Anyway to pass custom preprocess logic?
❓Question
Hi, I was wondering if there is anyway to include custom preprocessing logic during the model conversion process.
Regarding preprocesing, I could not see anything besides very basic, predefined preprocessing calls like below:
scale = 1/(0.226*255.0)
bias = [- 0.485/(0.229) , - 0.456/(0.224), - 0.406/(0.225)]
image_input = ct.ImageType(name="input_1",
shape=example_input.shape,
scale=scale, bias=bias)
What I would like to acheive is image padding as a way to work around this issue #1957. Because things break down when flexible shape is enabled, I was thinking that maybe if I pad the images which all differ in size, to very large, fixed size (say 2048, 2048) during runtime, and do inference on that (and later unpad it), I can live with the fixed size requirements, eventhough it's not really optimal.
Yes, I know that it would be totally possible to just write the preprocessing in the app side, but if I can embed the preprocessing to the model itself using simple Python, it would make my life much easier. Unfortunately, adding the pad logic inside the model definition fails:
class CoreMLaMa(torch.nn.Module):
def __init__(self, lama):
super(CoreMLaMa, self).__init__()
self.lama = lama
def autopad(self, x):
"""some custom logic to pad images"""
pass
def forward(self, image, mask):
"""Things crash before even reaching autopad""""
image = self.autopad(image)
mask = self.autopad(mask)
normalized_mask = ((mask > 0) * 1).byte()
lama_out = self.lama(image, normalized_mask)
output = torch.clamp(lama_out * 255, min=0, max=255)
return output
Because before entering the forward padding logic, there is dimension check happening at model.predict() very first, which throws RuntimeError. Is there anyway to make the preprocess logic kick in before the dimension check?

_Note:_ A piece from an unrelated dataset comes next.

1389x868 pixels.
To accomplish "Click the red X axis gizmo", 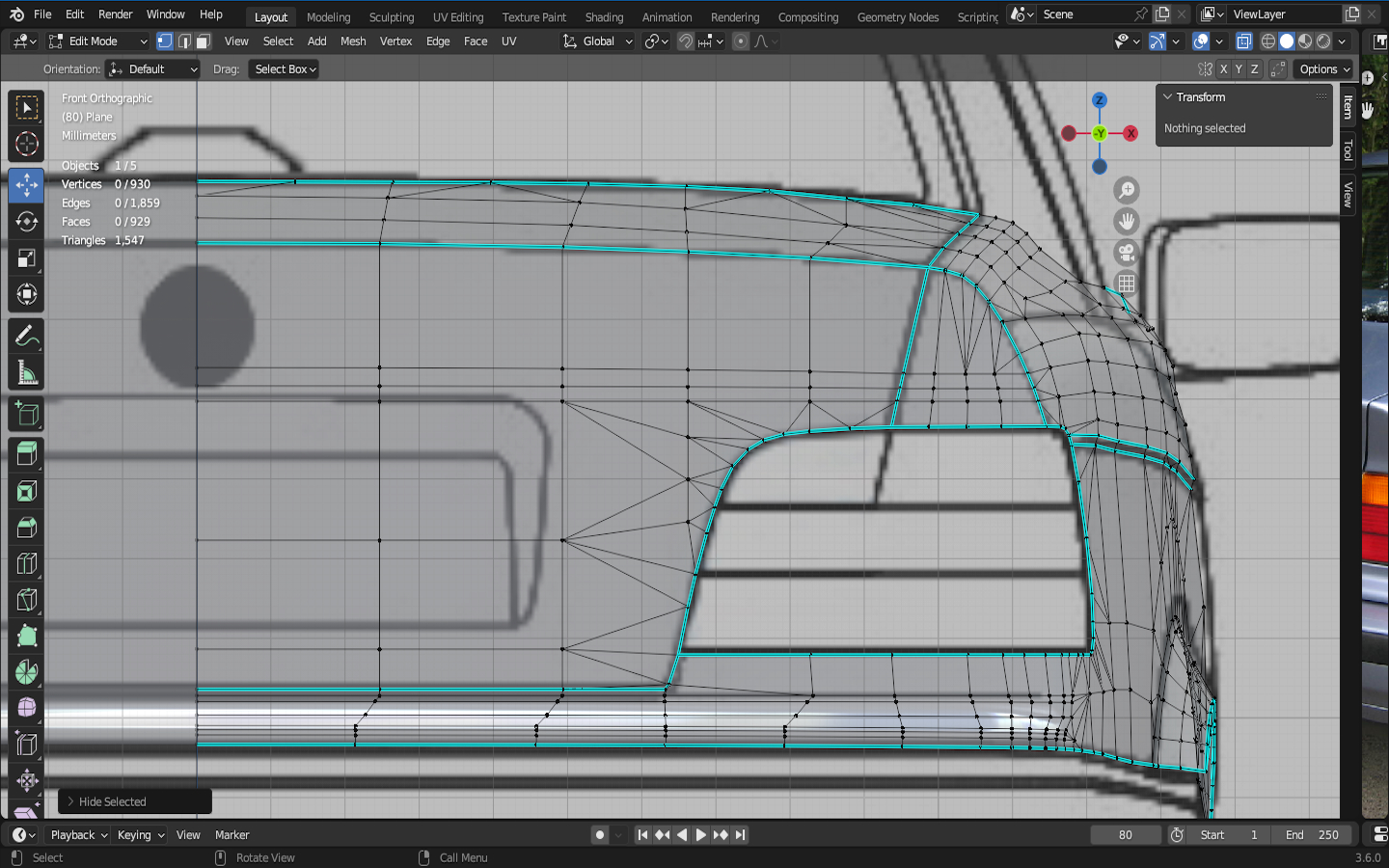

I saw some post talking about proto files for preprocessing, but this doesn't seem like a conventional way of preprocessing.
Is there anyway to make this work?
I did kind of find a way to bypass the problem.

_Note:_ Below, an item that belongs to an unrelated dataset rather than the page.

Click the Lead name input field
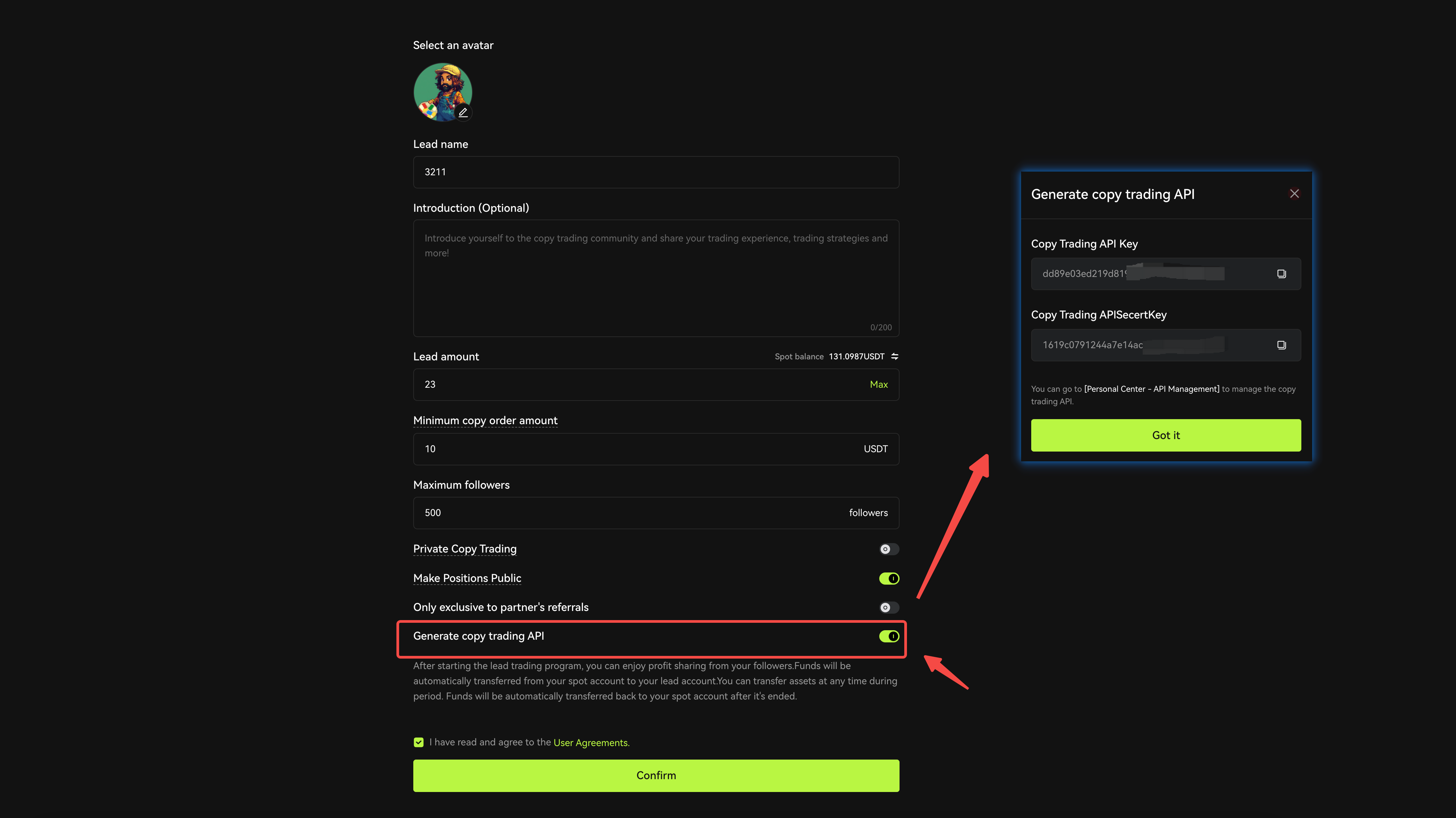[656, 172]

You can create a padding network
class PadLayer(torch.nn.Module):
def __init__(self):
super().__init__()
def forward(self, x):
x, _ = autopad(x, factor=2048, mode="constant", value=0, margin=(0, 0))
return x
That acts as a preprocessor, and then save it as the legacy mlmodel, which allows sligtly more control in terms of updating the shapes.

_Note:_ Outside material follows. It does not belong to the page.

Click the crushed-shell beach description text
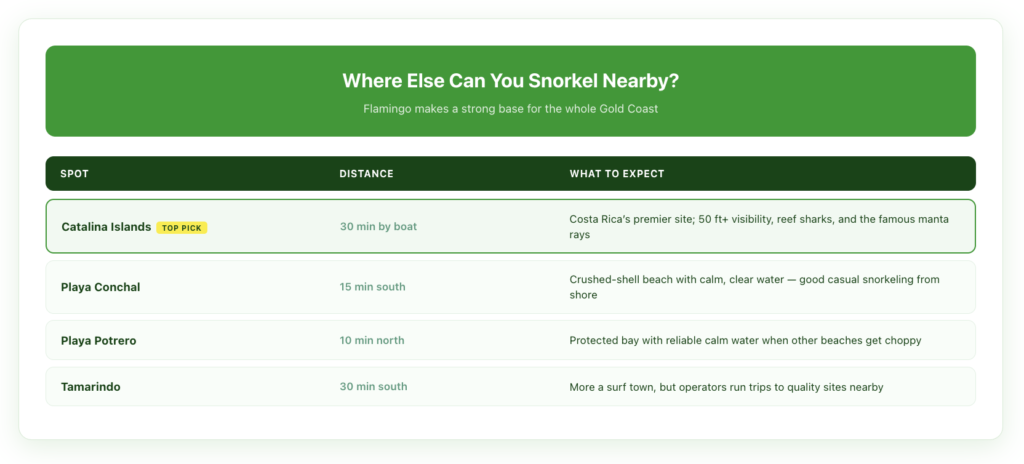 [754, 287]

traced_model = torch.jit.trace(pad_model, image_tensor)
model = ct.convert(traced_model,
inputs=[ct.TensorType(shape=image_tensor.shape, name="input")],
outputs=[ct.TensorType(name="output")],
convert_to="neuralnetwork",
)
model.save("model/pad.mlmodel")
# 3. Do post processing to make it flexible shape
spec = ct.utils.load_spec('model/pad.mlmodel')
input_name = spec.description.input[0].name
print("Input name: ", input_name)
flexible_shape_utils.set_multiarray_ndshape_range(spec,
feature_name=input_name,
lower_bounds=[1,3, 256, 256],
upper_bounds=[1,3, 2048, 2048],)
#save again
save_spec(spec, "model/updated.mlmodel")
By passing the inputs to this preprocessor model first, you can bypass the problems coming from absence of custom preprocessor functionality.
However, this is a dirty solution and I would love to know if there is a better otpion than this.
There is not way to add this preprocessing. I recommend you add this functionality to your PyTorch model prior to conversion. As you already mention, adding this functionality directly to your app would also work.
Adding more preprocessing functionality would require changes to the Core ML Framework (i.e. that change can not be added in this GitHub repository). Please submit your Core ML Framework feature request using the the Feedback Assistant.